━━━━━ Excerpt

Doctors in Afghanistan have told the BBC that many children may have been killed in Wednesday's earthquake.
More than 1,000 people died in the disaster, and heavy rain, threadbare resources and rugged terrain are hampering rescue workers.
Unknown numbers were buried in the rubble of ruined, often mud-built homes by the magnitude 6.1 earthquake.
One woman in hospital in Paktika province told reporters she had lost 19 family members.
"Seven in one room, five in another, four in another, then three in another, have all been killed in my family," she said from her bed.
By Wednesday night Taliban officials said search and rescue operations had finished in most places, although in remoter areas some continued still.
"We can't reach the area - networks are too weak," a Taliban spokesman was quoted by Reuters news agency as saying earlier.
The United Nations is among those scrambling to provide emergency shelter and food aid to remote areas in Paktika.
Survivors and rescuers have told the BBC of villages completely destroyed near the epicentre of the quake, of ruined roads and mobile phone towers - and of their fears that the death toll will rise further. Some 1,500 people were also injured, officials say.
The Taliban authorities have called for more international aid.
Most of the casualties found so far have been in the Gayan and Barmal districts of Paktika. Locals report dozens of villages collapsed.
"There was a rumbling and my bed began to shake," a survivor called Shabir told the BBC.
"The ceiling fell down. I was trapped, but I could see the sky. My shoulder was dislocated, my head was hurt but I got out. I am sure that seven or nine people from my family, who were in the same room as me, are dead."
A mother of six who was badly injured in the earthquake told the BBC many in her village had been killed, including seven of her own family members.
"We are very poor. We cannot reconstruct our homes again," she said. "We have nothing to eat."

━━━━━━━━━━
━━━━━ Records supplied

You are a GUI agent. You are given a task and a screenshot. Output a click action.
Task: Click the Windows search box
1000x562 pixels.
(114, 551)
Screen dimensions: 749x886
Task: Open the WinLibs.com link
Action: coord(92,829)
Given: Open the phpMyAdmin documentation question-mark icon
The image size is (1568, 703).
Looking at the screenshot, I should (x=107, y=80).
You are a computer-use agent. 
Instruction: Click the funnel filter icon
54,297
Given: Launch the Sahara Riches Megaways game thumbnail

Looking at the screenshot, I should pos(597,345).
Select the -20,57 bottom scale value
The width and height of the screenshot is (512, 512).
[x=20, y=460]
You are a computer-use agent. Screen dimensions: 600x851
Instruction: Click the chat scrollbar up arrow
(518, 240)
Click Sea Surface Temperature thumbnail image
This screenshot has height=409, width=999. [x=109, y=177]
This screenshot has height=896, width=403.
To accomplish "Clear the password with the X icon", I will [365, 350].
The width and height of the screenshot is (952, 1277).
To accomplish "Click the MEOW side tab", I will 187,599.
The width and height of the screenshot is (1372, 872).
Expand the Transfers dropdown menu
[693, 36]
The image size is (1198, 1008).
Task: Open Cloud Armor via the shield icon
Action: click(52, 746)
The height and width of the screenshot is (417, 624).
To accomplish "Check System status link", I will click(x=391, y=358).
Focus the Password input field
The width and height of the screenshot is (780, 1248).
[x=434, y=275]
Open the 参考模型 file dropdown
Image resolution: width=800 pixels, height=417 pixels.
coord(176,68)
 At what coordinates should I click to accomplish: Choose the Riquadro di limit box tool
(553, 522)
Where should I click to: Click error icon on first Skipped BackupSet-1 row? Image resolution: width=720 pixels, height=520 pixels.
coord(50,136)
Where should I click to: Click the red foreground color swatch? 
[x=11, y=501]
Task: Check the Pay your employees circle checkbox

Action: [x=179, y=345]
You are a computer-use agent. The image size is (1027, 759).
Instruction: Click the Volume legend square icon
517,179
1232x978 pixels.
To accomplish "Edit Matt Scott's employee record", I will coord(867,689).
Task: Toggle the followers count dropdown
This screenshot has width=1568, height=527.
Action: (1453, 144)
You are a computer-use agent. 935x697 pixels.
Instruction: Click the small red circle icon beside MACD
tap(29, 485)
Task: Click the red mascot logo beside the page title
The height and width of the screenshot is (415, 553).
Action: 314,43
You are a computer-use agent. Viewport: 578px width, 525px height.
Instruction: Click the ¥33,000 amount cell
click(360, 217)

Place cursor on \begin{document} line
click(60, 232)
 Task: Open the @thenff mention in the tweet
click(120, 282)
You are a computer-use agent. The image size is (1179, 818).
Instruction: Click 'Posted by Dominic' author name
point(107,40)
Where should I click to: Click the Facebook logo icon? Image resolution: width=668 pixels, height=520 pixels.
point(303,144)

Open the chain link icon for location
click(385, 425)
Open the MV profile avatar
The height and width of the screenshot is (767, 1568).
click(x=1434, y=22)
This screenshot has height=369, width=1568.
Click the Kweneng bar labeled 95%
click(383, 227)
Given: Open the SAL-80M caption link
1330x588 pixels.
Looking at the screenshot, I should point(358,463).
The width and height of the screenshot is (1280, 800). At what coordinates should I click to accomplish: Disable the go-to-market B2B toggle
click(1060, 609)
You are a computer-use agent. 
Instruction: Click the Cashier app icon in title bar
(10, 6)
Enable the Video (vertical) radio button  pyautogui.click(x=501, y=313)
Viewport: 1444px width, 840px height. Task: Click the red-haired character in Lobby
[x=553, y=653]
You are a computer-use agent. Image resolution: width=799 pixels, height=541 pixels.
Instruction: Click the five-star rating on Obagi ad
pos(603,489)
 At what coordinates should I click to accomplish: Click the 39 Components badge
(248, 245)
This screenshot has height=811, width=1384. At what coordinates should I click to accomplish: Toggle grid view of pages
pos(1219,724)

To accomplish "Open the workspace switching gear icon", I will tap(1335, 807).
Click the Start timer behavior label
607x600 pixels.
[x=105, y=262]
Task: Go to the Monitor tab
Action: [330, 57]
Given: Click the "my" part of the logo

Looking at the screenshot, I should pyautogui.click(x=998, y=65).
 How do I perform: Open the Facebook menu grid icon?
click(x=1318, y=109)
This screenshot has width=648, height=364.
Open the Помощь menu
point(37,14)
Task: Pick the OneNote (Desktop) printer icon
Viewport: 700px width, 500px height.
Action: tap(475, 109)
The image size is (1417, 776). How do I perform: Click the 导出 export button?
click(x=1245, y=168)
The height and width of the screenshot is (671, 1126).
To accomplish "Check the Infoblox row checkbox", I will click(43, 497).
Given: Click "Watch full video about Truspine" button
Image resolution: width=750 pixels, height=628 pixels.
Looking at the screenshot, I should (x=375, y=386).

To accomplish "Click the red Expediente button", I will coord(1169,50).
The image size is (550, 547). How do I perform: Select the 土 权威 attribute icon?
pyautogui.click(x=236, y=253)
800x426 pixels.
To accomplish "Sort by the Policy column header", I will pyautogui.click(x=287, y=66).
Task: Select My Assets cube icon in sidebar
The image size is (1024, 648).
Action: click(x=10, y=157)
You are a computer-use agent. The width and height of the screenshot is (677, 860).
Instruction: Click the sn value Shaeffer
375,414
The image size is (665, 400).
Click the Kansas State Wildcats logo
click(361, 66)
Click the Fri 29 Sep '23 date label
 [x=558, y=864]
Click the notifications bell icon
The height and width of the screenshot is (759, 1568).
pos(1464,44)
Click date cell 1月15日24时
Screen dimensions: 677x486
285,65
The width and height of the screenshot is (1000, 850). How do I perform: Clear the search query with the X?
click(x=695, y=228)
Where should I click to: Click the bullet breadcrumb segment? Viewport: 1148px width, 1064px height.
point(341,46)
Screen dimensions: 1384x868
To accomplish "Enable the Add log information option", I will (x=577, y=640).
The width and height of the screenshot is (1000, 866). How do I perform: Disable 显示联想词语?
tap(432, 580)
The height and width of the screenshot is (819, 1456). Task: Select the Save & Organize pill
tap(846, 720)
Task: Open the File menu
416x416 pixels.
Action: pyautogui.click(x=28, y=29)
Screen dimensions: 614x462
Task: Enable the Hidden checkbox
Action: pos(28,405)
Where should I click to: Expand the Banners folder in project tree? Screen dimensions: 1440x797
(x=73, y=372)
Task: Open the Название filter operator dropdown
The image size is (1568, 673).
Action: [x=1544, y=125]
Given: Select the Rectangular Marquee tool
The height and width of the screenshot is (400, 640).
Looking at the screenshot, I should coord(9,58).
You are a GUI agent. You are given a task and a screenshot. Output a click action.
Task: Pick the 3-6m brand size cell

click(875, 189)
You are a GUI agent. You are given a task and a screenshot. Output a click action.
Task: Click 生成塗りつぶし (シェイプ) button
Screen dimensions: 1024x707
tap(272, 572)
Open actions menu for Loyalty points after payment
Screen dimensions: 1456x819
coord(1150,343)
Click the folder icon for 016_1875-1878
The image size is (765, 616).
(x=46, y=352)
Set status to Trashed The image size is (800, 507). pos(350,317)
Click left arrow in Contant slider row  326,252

━━━━━━━━━━

* **Task set**
1. Set down, word for word, the stretch of the earthquake article from "Survivors and rescuers" through "told the BBC.".
2. In the earthquake article, what magnitude is given for the earthquake?
3. Extend the earthquake article past its final sentence.

* **Expected outputs**
1.
Survivors and rescuers have told the BBC of villages completely destroyed near the epicentre of the quake, of ruined roads and mobile phone towers - and of their fears that the death toll will rise further. Some 1,500 people were also injured, officials say.
The Taliban authorities have called for more international aid.
Most of the casualties found so far have been in the Gayan and Barmal districts of Paktika. Locals report dozens of villages collapsed.
"There was a rumbling and my bed began to shake," a survivor called Shabir told the BBC.

2. Magnitude 6.1.

3.
All her family's food supplies are buried under the rubble.
"There is nowhere to go," she added. "I demand the Taliban rebuild our houses."
Valleys overflowing with tragedy
All the villagers we meet want to show us the damage to their homes done by the earthquake.
They have lost their loved ones, alongside homes and livelihoods. Possessions are scattered amongst the debris: blankets, pots, beds stick out from the rubble.
The villagers want the world to see how their lives have been devastated, but also more tangibly, to have their names added to aid distribution schemes. A number of aid agencies have reached the scene but it's clear more help is needed.
One man we meet has just arrived back in his village from Pakistan where he works as a labourer. Twenty members of his family were killed in the earthquake including his daughter.
Another, elderly man now finds himself responsible for his five young grandchildren - after their father died. The valleys here are overflowing with tragedy.
Many of the families are now living in makeshift tents, flanked by the rubble of the homes they had worked so hard to construct.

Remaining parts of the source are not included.